**Aim of the exercise**
Transcribe word for word the lines below from the line with "Given: Click Cinema" through the line with "This screenshot has width=778, height=802.", ends included.

**Input for this task**
=-=-=
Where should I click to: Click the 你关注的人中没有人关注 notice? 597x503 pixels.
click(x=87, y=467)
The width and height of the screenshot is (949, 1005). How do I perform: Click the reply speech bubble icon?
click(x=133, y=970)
=-=-=
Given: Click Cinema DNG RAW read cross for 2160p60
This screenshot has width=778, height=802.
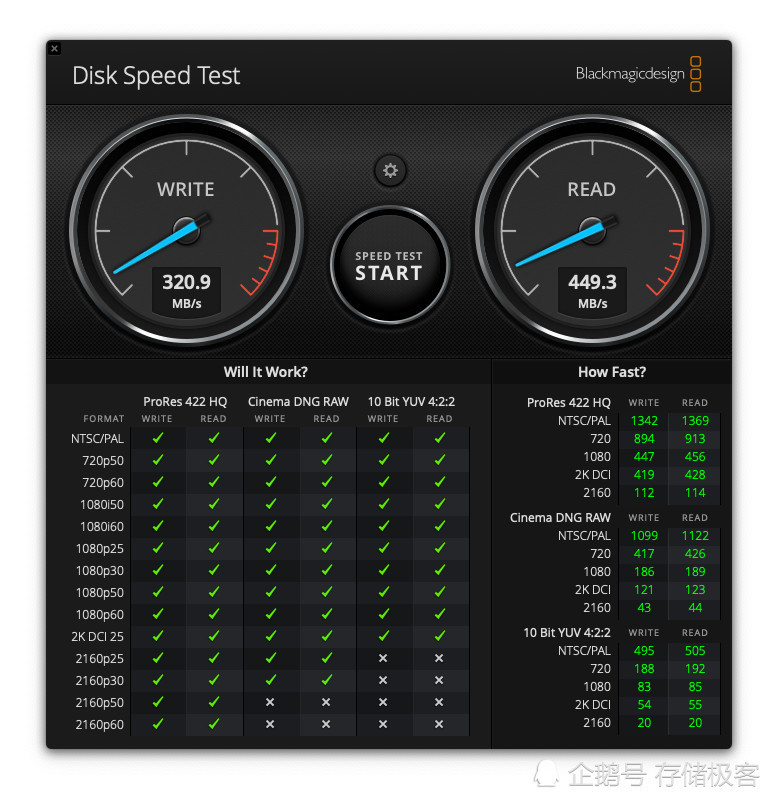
=-=-=
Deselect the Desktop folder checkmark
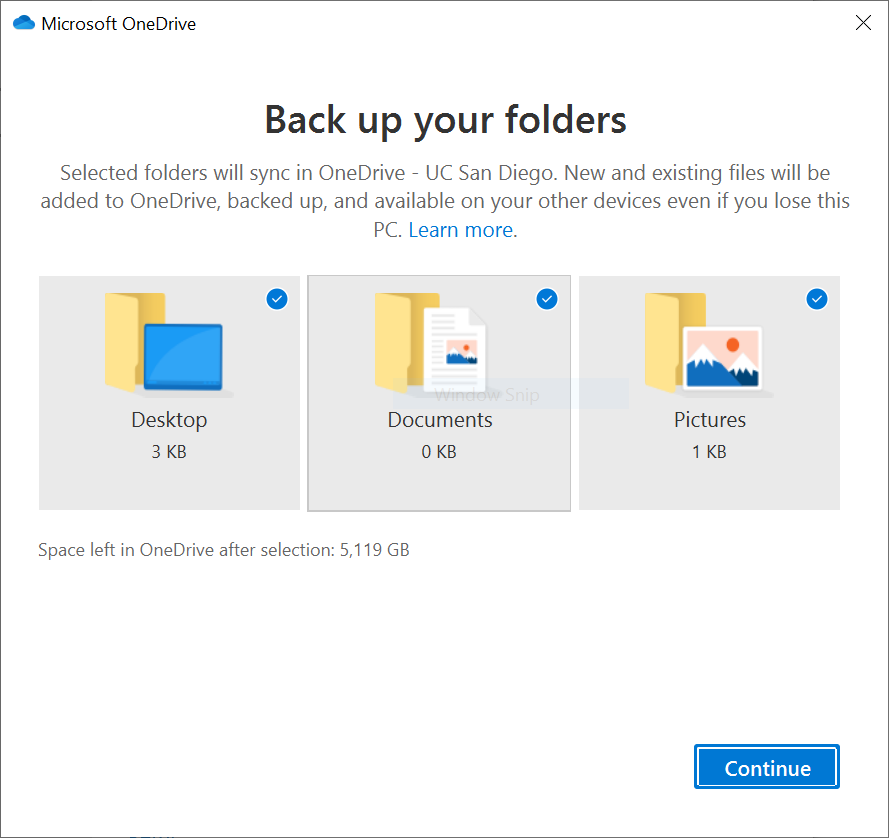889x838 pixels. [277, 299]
=-=-=
**Task solution**
Given: Click Cinema DNG RAW read cross for 2160p60
This screenshot has width=778, height=802.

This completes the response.